Manual SST of Galera Cluster Node With Mariabackup
Contents
Sometimes it can be helpful to perform a "manual SST" when Galera's normal SSTs fail. This can be especially useful when the cluster's datadir
is very large, since a normal SST can take a long time to fail in that case.
A manual SST essentially consists of taking a backup of the donor, loading the backup on the joiner, and then manually editing the cluster state on the joiner node. This page will show how to perform this process with Mariabackup.
Process
- Check that the donor and joiner nodes have the same Mariabackup version.
mariabackup --version
- Create backup directory on donor.
MYSQL_BACKUP_DIR=/mysql_backup mkdir $MYSQL_BACKUP_DIR
- Take a full backup the of the donor node with
mariabackup
. The--galera-info
option should also be provided, so that the node's cluster state is also backed up.
DB_USER=sstuser DB_USER_PASS=password mariabackup --backup --galera-info \ --target-dir=$MYSQL_BACKUP_DIR \ --user=$DB_USER \ --password=$DB_USER_PASS
- Verify that the MariaDB Server process is stopped on the joiner node. This will depend on your service manager.

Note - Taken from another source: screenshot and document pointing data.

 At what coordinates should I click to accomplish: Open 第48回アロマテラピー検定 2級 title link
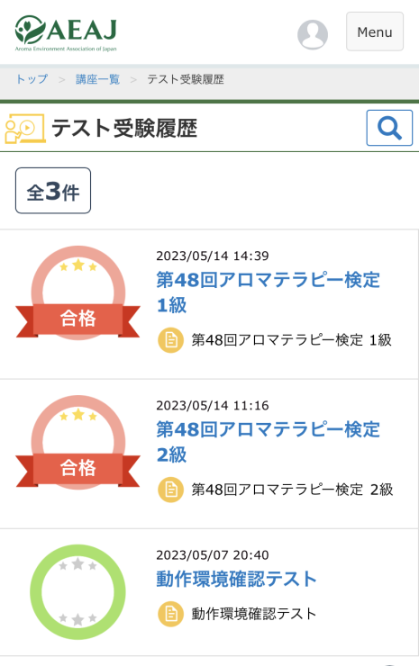click(x=268, y=442)
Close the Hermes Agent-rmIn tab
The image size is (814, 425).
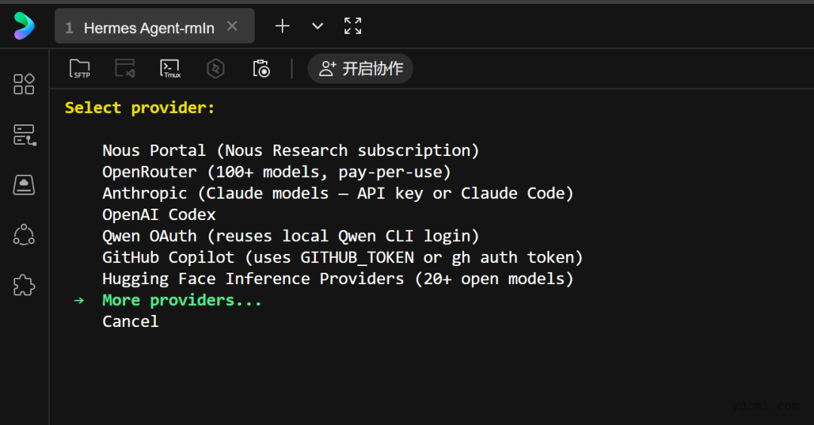tap(232, 26)
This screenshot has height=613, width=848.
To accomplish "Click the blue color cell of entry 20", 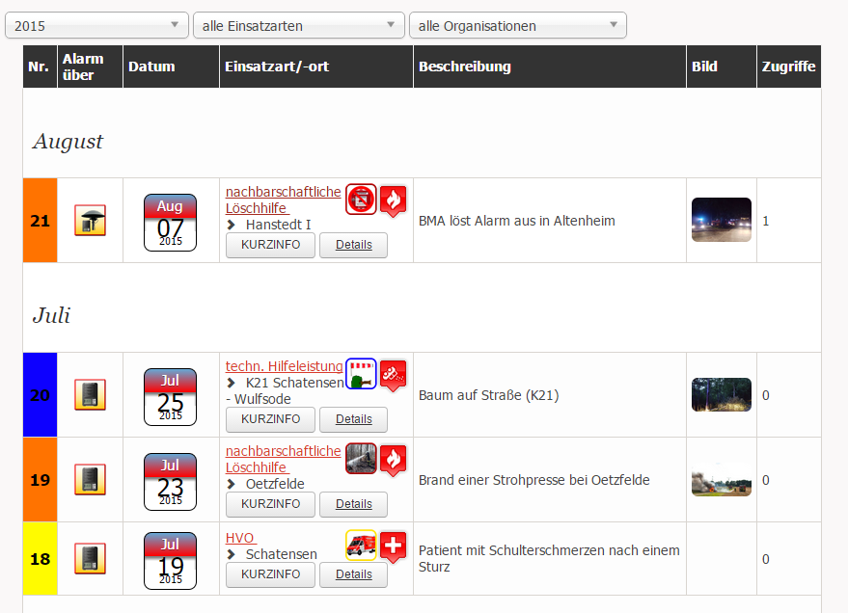I will click(40, 394).
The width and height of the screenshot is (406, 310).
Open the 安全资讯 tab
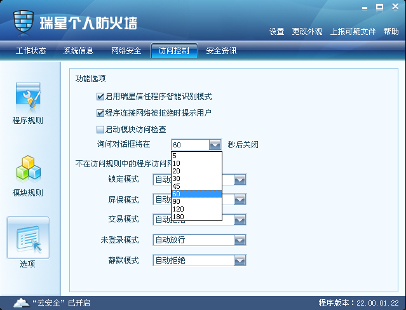[221, 51]
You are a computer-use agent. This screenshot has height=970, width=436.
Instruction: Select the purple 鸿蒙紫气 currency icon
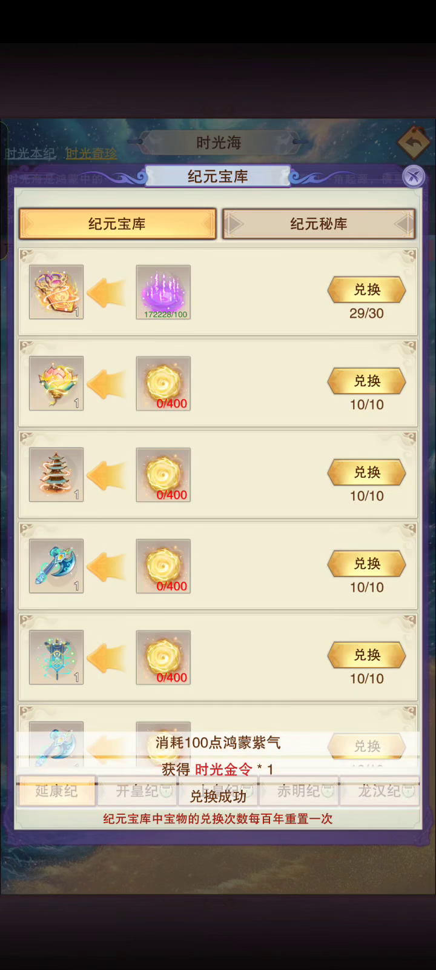click(164, 292)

For example, on systemd systems, you can execute::
systemctl status mariadb
- Create the backup directory on the joiner node.
MYSQL_BACKUP_DIR=/mysql_backup mkdir $MYSQL_BACKUP_DIR
- Copy the backup from the donor node to the joiner node.
OS_USER=dba JOINER_HOST=dbserver2.mariadb.com rsync -av $MYSQL_BACKUP_DIR/* ${OS_USER}@${JOINER_HOST}:${MYSQL_BACKUP_DIR}
- Prepare the backup on the joiner node.
mariabackup --prepare \ --target-dir=$MYSQL_BACKUP_DIR
- Get the Galera Cluster version ID from the donor node's
grastate.dat
file.
MYSQL_DATADIR=/var/lib/mysql cat $MYSQL_DATADIR/grastate.dat | grep version
For example, a very common version number is "2.1".
- Get the node's cluster state from the
xtrabackup_galera_info
file in the backup that was copied to the joiner node.
cat $MYSQL_BACKUP_DIR/xtrabackup_galera_info
The file contains the values of the wsrep_local_state_uuid
and wsrep_last_committed
status variables.
The values are written in the following format:
wsrep_local_state_uuid:wsrep_last_committed
For example:
d38587ce-246c-11e5-bcce-6bbd0831cc0f:1352215
- Create a
grastate.dat
file in the backup directory of the joiner node. The Galera Cluster version ID, the cluster uuid, and the seqno from previous steps will be used to fill in the relevant fields.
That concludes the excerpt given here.